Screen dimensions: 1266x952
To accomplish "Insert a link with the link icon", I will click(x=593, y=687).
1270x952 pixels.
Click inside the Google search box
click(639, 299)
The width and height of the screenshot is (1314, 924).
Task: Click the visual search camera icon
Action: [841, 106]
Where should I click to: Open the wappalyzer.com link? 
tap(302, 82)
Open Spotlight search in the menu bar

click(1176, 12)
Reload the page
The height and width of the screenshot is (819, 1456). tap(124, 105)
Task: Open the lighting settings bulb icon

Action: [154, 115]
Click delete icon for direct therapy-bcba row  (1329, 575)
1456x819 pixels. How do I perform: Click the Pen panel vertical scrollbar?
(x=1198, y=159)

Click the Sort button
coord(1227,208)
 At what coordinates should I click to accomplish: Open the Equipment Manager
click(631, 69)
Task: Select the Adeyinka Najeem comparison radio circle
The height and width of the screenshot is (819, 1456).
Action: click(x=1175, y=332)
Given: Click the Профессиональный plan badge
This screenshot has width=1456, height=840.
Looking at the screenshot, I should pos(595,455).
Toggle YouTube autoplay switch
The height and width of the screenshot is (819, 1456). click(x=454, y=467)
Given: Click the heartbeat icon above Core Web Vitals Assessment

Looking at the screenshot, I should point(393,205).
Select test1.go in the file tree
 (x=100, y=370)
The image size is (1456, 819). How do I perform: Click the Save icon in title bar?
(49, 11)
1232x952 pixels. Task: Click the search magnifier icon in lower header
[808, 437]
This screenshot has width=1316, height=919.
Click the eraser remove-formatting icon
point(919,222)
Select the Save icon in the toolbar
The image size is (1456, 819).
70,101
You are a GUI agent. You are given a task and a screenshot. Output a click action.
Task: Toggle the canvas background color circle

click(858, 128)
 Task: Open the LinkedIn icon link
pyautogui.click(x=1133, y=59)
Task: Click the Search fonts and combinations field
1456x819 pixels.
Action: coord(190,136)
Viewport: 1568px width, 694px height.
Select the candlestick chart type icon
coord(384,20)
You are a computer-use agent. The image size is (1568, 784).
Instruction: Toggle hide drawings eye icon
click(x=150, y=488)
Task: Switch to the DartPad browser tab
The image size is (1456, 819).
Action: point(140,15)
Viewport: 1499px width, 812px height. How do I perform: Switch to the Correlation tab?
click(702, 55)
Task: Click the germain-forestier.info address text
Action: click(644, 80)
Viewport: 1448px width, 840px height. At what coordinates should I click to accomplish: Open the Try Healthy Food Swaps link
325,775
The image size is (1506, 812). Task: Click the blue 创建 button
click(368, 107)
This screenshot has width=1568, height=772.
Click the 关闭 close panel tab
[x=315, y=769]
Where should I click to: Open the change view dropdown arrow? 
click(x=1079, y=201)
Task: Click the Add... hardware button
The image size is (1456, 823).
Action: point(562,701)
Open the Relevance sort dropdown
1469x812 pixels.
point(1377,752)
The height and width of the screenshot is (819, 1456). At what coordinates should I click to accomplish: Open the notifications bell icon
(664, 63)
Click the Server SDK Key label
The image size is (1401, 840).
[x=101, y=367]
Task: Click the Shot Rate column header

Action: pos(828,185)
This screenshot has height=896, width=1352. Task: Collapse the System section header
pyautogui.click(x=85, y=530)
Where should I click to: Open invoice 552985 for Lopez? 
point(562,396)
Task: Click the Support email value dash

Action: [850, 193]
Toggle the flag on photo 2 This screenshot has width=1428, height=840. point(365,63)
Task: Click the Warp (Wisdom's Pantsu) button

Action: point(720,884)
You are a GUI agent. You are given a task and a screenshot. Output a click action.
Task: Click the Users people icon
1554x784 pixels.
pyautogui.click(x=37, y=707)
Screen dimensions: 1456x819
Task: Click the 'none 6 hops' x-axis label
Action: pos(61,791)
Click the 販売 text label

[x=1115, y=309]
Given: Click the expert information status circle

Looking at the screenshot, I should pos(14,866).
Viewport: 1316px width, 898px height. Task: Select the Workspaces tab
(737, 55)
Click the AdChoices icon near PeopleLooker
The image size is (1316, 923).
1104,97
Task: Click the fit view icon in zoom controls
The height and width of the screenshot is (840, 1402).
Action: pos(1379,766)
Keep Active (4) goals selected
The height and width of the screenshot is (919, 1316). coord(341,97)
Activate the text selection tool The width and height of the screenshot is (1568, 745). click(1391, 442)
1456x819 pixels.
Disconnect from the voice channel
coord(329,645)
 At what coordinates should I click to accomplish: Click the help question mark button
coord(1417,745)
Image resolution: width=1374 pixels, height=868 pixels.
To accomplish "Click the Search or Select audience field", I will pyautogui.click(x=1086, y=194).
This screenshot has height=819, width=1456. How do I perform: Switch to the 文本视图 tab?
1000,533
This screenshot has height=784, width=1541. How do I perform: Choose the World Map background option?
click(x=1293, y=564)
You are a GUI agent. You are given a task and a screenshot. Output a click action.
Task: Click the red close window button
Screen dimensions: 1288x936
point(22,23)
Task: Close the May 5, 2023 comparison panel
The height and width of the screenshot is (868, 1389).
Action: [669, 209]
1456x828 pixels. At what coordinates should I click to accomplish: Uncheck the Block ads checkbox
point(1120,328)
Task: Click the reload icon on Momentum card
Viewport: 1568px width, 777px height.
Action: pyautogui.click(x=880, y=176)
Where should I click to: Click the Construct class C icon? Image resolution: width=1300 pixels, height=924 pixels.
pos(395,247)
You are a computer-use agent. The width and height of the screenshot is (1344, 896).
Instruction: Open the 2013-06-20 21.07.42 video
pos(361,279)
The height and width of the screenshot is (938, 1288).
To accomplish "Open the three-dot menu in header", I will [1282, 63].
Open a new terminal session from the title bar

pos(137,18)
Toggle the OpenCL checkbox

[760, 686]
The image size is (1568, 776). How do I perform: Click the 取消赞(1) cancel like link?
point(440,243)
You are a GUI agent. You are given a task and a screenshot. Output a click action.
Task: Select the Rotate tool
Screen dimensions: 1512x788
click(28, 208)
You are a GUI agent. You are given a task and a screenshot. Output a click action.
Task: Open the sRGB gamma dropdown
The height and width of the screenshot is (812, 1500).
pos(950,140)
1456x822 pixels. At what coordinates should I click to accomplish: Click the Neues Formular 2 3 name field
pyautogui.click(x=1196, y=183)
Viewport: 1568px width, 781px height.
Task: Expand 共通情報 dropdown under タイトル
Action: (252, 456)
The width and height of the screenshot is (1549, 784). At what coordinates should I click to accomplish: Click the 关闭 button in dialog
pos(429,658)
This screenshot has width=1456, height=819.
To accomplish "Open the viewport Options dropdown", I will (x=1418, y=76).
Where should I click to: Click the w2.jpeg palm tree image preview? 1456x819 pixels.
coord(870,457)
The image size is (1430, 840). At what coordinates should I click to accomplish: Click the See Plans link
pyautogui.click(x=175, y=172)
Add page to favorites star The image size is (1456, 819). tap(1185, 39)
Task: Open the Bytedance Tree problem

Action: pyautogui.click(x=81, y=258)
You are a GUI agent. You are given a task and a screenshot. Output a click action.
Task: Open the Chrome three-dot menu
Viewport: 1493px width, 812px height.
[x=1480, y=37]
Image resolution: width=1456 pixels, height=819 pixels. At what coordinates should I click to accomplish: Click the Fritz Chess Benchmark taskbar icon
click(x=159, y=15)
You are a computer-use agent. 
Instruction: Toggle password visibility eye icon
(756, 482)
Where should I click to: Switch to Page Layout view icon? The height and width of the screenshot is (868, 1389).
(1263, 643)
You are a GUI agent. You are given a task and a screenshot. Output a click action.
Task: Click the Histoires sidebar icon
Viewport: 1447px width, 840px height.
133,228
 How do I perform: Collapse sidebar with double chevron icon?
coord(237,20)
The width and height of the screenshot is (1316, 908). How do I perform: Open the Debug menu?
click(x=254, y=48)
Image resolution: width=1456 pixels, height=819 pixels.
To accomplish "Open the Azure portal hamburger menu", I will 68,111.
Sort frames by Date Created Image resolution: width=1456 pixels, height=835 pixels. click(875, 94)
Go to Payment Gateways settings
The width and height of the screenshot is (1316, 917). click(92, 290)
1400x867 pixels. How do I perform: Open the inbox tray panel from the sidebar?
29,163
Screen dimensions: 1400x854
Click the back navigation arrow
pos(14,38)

+ + + +

Task to carry out: Word for word, restate the lines of the listing above starting at the line with "This screenshot has width=1316, height=919." and ending at the line with "Viewport: 1568px width, 694px height.", and nothing outside them.

Task solution:
This screenshot has width=1316, height=919.
Click the eraser remove-formatting icon
point(919,222)
Select the Save icon in the toolbar
The image size is (1456, 819).
70,101
You are a GUI agent. You are given a task and a screenshot. Output a click action.
Task: Toggle the canvas background color circle

click(858, 128)
 Task: Open the LinkedIn icon link
pyautogui.click(x=1133, y=59)
Task: Click the Search fonts and combinations field
1456x819 pixels.
Action: coord(190,136)
Viewport: 1568px width, 694px height.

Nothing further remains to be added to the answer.